How do web browsers execute and process requests?

I would like know how browser executes/processes the request. I would like to know this because knowing how it works will help me understand how better web programming can be done which meets performance goals using browser features.
How browsers download CSS, JS and Image files?
Does it download one resource at a time or multiple?
How many parallel requests (connections) it can make?
What happens if request is getting executed on the server and user click on the stop button? Will the execution get complete and response will come back? Or on server site the request is suspended in half way?
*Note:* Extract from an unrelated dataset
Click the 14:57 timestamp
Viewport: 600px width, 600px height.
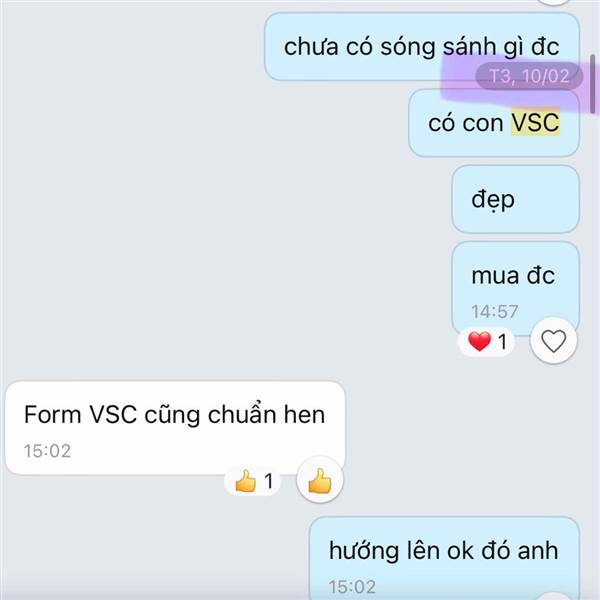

How JS execution is handled by browser?
Please add helpful links/information if possible.
Thanks all,
Please consider splitting this up into multiple questions. Here is some relevant information:
A web browser, or any web client, who wants to retrieve an HTTP resource will construct a GET request. This contains information to route the request to the proper server, and information to tell the server which resource is being requested. A resource can be an HTML page, an image, a Javascript file, or anything else.
When the browser receives an HTML page, the page may have links to other resources (for instance, image tags). These instruct the browser to make further requests.
Multiple resources may be downloaded in parallel. This can happen if your browser is attempting to load multiple pages at once (like in different tabs), or if the browser has received an HTML page that points it to several resources (as in the last point). From a single hostname, the HTTP 1.1 spec says that at most two resources should be downloaded in parallel (though this is just a guideline and cannot stop a browser from attempting to do otherwise).
Javascript is interpreted by the browser, just like other scripting languages are interpreted by their respective engines.
In the usual way (e.g., http GET operation, etc.).
It's implementation-dependent, different browsers do it differently.
It's implementation-dependent; typically, though, no more than two at a time between the same two endpoints (e.g., that browser talking to the same server). May be more if retrieving from multiple servers. Other resources get queued and wait for a slot to open up. This limit is typically enforced by browsers, but may also be enforced by servers (so a browser with this limit lifted may still find that later requests sit waiting for a bit while the server queues them.).
It depends a lot on when they do that, what kind of server it is, etc.
In strict document order. The browser may download multiple script files simultaneously, but it will execute them in document order. This is very important. Further processing of the page may (probably will) get held up waiting for the script to get downloaded and run. (IE supports the defer attribute on script tags that lets you tell it that it can continue processing the page before it executes the script.)